SSC Arboretum Sensory Garden Design
Hand-drawn and colored
OVERVIEW
The South Seattle College Arboretum was established by the College and the South Seattle College Foundation in 1978, as the result of a petition by the Landscape Horticulture Program students for an arboretum to serve as their living laboratory.
Students designed and built the 5-acre arboretum as part of their studies. It is used as a laboratory for courses in plant identification, arboriculture, pruning, irrigation, garden renovation, plant problem diagnostics, landscape management and landscape construction courses.

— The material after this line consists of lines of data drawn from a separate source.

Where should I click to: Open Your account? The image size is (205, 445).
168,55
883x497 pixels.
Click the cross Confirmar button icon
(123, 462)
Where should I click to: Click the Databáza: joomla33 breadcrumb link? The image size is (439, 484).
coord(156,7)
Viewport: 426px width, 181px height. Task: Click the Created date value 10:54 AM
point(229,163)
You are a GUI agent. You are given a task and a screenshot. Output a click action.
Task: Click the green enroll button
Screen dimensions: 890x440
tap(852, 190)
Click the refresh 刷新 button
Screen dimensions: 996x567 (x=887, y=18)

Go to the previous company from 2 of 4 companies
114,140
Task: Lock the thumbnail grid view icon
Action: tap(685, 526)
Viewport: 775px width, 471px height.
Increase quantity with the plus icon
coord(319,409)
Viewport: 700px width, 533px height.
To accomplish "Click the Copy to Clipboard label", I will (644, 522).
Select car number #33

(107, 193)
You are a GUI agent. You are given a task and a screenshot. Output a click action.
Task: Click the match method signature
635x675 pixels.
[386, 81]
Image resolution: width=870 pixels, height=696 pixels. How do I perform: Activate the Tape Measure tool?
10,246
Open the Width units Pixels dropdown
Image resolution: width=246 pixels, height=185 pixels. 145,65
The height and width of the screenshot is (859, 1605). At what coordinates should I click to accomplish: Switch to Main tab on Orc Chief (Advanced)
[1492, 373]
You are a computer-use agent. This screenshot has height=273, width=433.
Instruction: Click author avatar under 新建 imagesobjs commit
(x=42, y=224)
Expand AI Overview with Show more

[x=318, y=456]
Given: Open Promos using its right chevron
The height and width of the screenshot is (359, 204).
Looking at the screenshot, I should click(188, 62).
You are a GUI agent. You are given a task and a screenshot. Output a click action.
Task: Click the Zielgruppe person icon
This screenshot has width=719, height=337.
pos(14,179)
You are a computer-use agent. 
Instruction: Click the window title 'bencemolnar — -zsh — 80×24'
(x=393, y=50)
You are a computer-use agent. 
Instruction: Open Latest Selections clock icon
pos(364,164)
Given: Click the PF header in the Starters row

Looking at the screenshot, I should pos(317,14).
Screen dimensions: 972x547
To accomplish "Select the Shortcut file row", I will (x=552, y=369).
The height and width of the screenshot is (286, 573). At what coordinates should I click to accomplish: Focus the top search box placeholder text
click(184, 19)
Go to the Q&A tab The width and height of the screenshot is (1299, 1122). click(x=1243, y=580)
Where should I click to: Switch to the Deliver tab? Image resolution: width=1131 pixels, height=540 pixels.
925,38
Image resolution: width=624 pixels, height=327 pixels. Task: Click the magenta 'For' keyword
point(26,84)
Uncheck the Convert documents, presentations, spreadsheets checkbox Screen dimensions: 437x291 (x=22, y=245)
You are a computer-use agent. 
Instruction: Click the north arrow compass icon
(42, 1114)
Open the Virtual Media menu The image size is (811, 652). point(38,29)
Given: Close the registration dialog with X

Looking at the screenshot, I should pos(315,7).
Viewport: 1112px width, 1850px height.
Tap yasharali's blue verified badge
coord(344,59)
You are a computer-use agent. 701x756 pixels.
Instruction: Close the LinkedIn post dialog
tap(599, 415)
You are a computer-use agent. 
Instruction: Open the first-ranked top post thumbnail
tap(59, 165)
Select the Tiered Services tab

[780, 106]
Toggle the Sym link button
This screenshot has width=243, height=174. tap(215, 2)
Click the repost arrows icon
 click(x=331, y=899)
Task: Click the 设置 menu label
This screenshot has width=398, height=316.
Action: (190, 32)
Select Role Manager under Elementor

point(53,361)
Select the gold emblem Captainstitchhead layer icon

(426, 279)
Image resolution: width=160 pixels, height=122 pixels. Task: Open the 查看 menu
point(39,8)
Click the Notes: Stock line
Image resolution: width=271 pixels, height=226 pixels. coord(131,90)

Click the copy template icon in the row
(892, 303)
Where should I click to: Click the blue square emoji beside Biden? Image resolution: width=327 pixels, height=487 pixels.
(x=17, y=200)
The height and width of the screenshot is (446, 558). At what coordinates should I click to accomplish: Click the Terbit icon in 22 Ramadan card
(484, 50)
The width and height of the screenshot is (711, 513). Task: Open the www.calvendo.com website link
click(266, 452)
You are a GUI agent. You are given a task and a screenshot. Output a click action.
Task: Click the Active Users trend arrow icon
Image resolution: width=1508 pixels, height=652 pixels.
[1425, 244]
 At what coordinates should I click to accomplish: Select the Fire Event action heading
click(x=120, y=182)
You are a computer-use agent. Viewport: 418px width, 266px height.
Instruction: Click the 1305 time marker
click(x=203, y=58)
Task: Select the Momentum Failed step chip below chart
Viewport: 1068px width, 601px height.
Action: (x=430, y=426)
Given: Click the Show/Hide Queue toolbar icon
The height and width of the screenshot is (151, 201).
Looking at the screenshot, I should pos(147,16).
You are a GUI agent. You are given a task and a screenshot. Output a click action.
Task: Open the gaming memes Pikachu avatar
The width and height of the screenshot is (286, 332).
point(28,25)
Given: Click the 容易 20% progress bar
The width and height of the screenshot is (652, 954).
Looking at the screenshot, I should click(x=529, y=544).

The Arboretum is ongoing renovations, and we were tasked to come up with a new design for the Sensory Garden as a group activity for the Capstone Planning and Design class. While designing a landscape as a group of four people had its challenges, it was an invaluable learning experience for everyone involved. We brainstormed several ideas and came up with a concept that will allow visitors to interact and engage with the garden in ways they hadn't before.
The new design, taking place in the Arboretum's old central fountain, will consist of three different areas: a central area with column sculptures, a small crevice garden, and an area to alight. The use of circles and curved lines dominates the design, to evoke softness and movement. The garden is designed to stimulate our senses by carefully selecting plants that rustle in the wind, have different colors, textures, fragrances, and have culinary properties.
The plant palette consists of new plant specimens to continue to expand the vast existing collection, and replacement specimens of plants that are in current decline. The materials are locally sourced and consist of Gold Rush flagstone paths, Lynch Creek basalt rocks for the perimeter wall, Huckleberry benches and columns, and Cowboy Coffee quartzite for the crevice garden.